● **Action item**:
Determine how many lines of the material hold the string "size" and reply with only that number.
**** Records provided
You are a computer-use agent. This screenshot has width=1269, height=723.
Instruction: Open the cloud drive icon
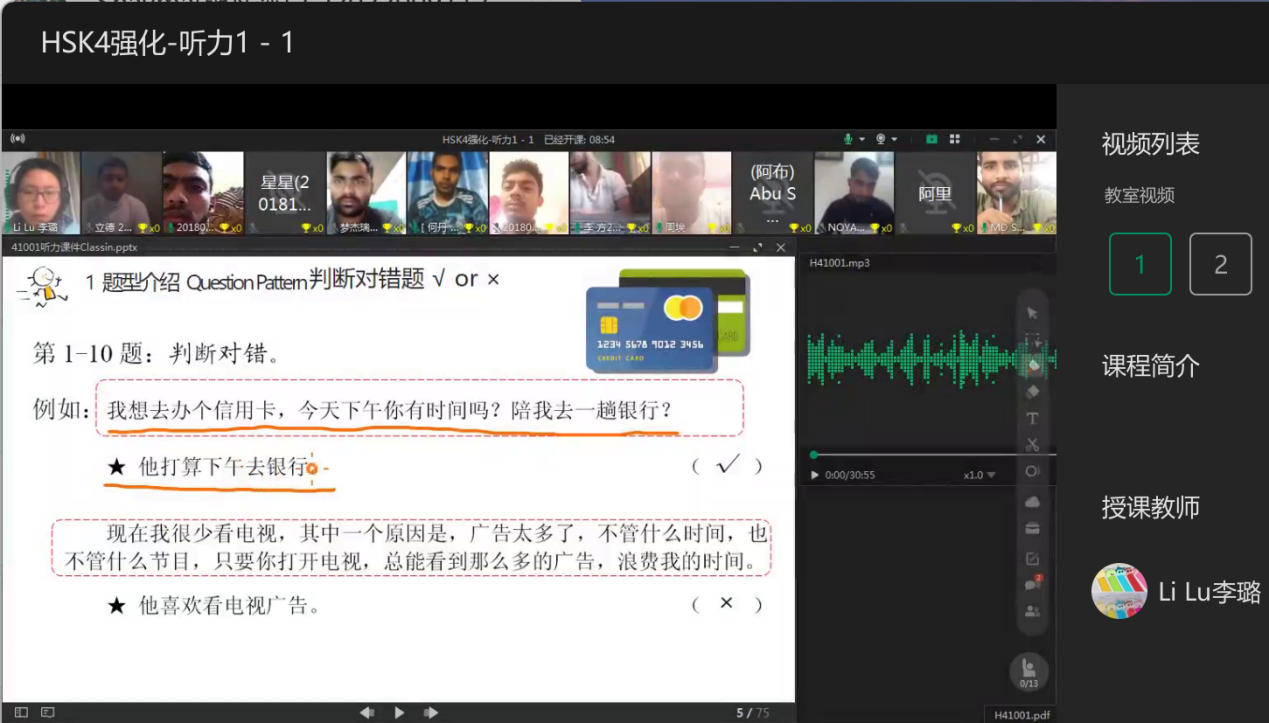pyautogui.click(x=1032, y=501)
********
**** Records provided
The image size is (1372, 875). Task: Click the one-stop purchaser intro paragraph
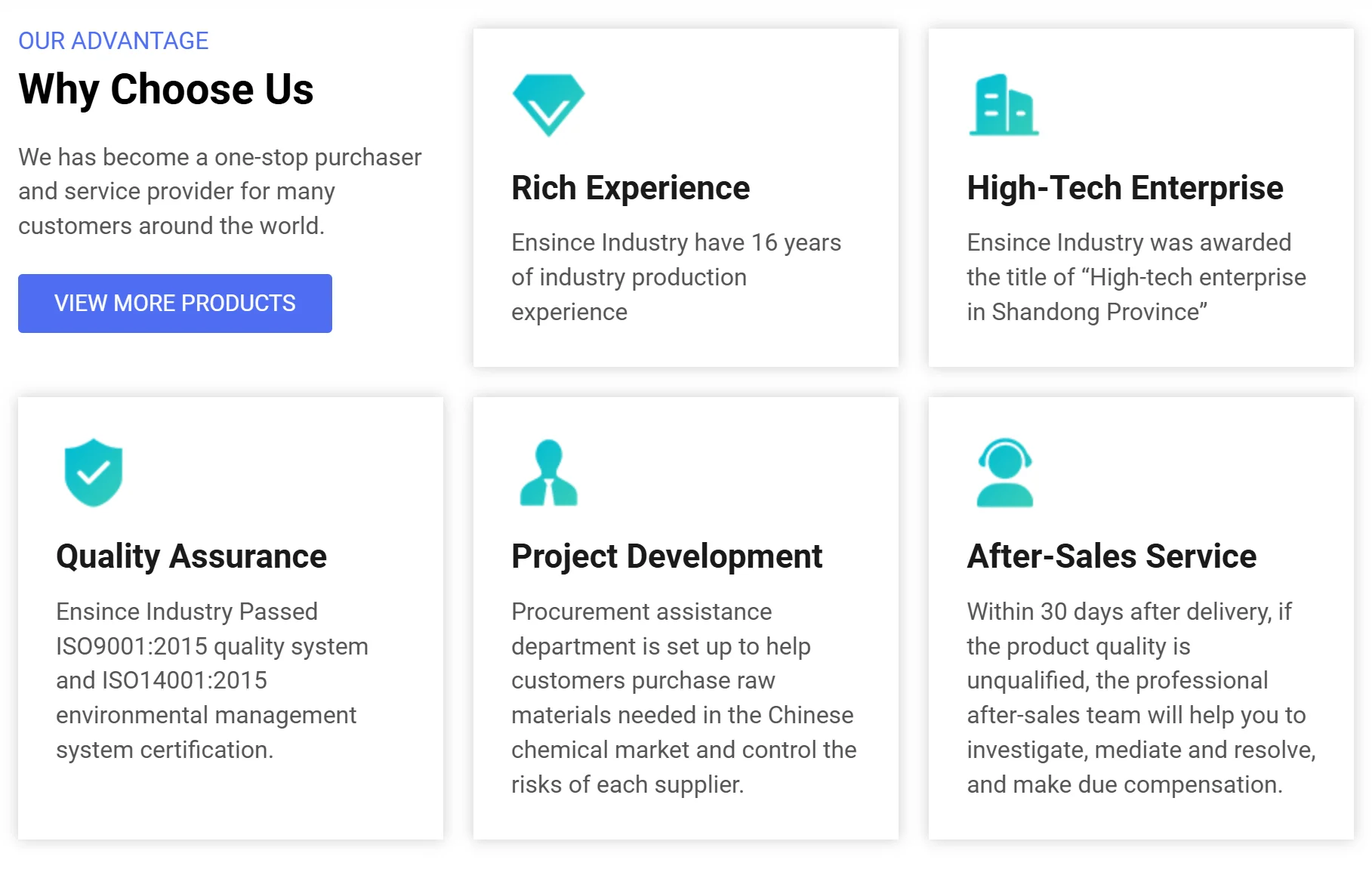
********
**** Records provided
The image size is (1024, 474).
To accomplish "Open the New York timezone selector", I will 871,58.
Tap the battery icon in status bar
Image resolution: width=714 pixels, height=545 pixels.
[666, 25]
********
● **Response area**:
2